WORK TO BE COMPLETED: Your answer should hold the data exactly as given, minus any picture.

(Beginning of PROVIDED DATA)

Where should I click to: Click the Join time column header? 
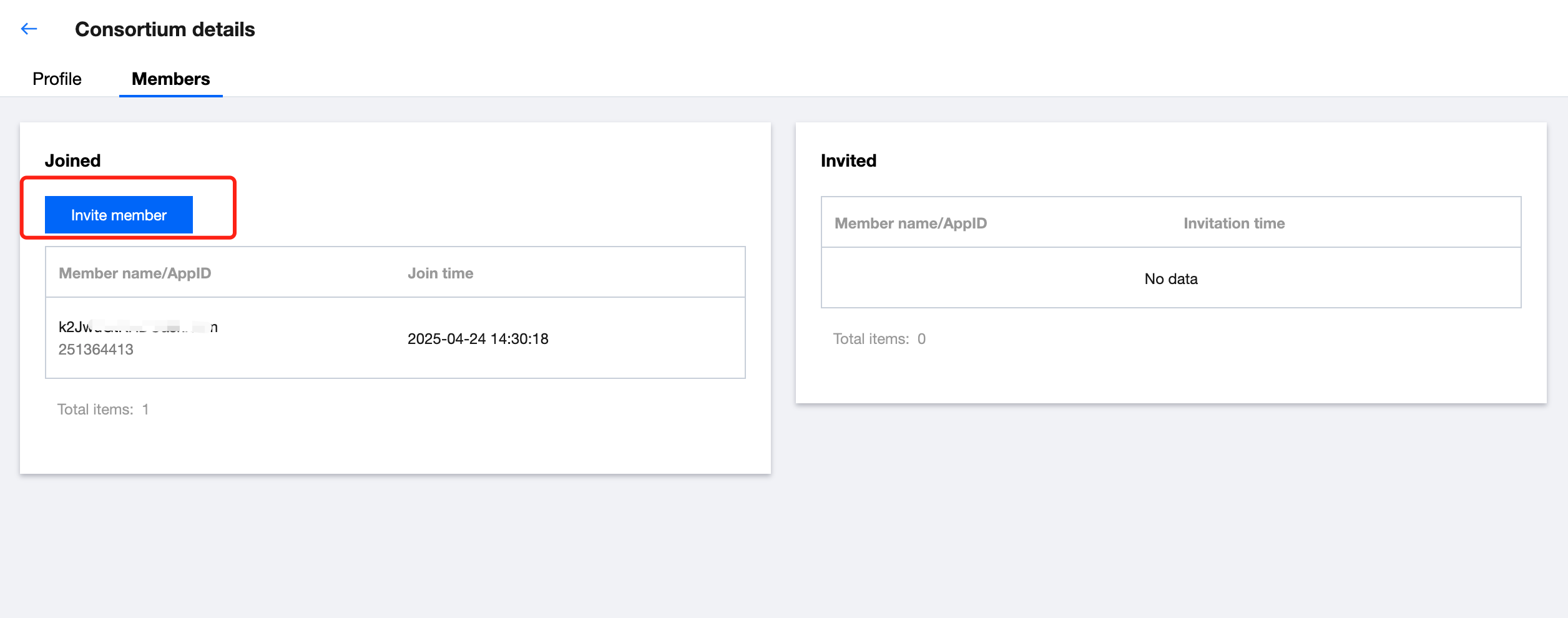tap(440, 273)
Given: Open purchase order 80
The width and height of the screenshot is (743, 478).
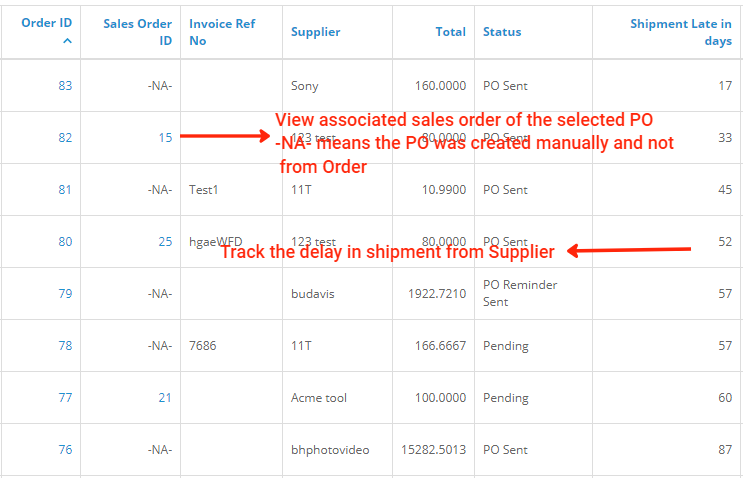Looking at the screenshot, I should 65,242.
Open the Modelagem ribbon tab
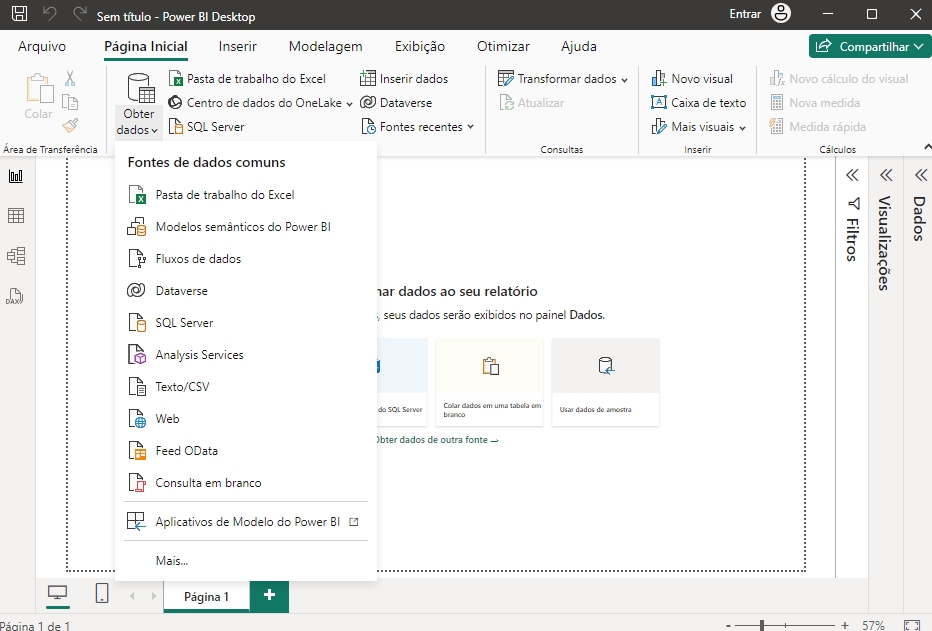The image size is (932, 631). click(x=325, y=46)
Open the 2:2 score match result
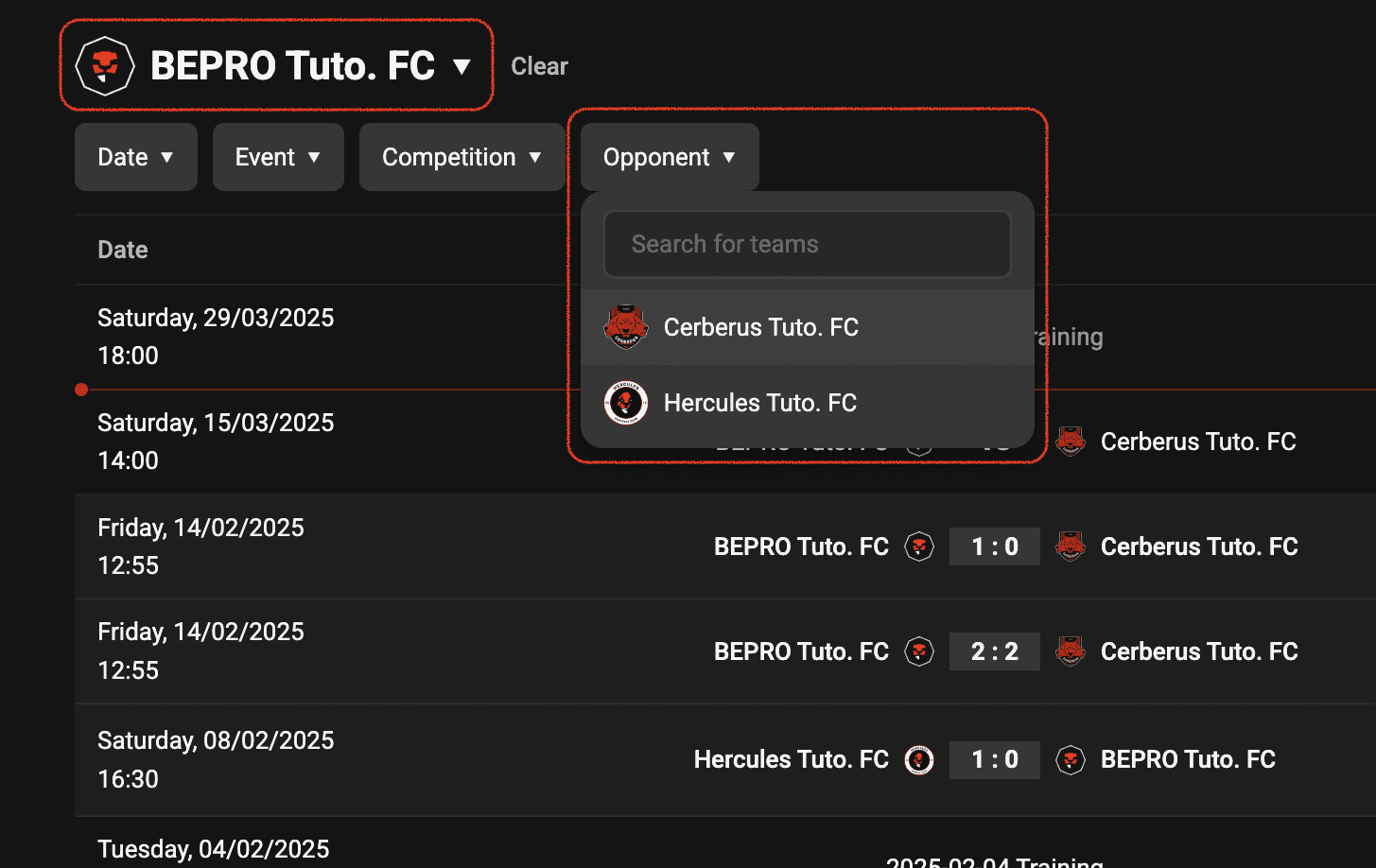The height and width of the screenshot is (868, 1376). tap(995, 651)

(End of PROVIDED DATA)

REPLY:
Where should I click to: Click the Join time column header? 
tap(440, 273)
Given: Open purchase order 80
The width and height of the screenshot is (743, 478).
Looking at the screenshot, I should 65,242.
Open the Modelagem ribbon tab
The image size is (932, 631). click(x=325, y=46)
Open the 2:2 score match result
The height and width of the screenshot is (868, 1376). tap(995, 651)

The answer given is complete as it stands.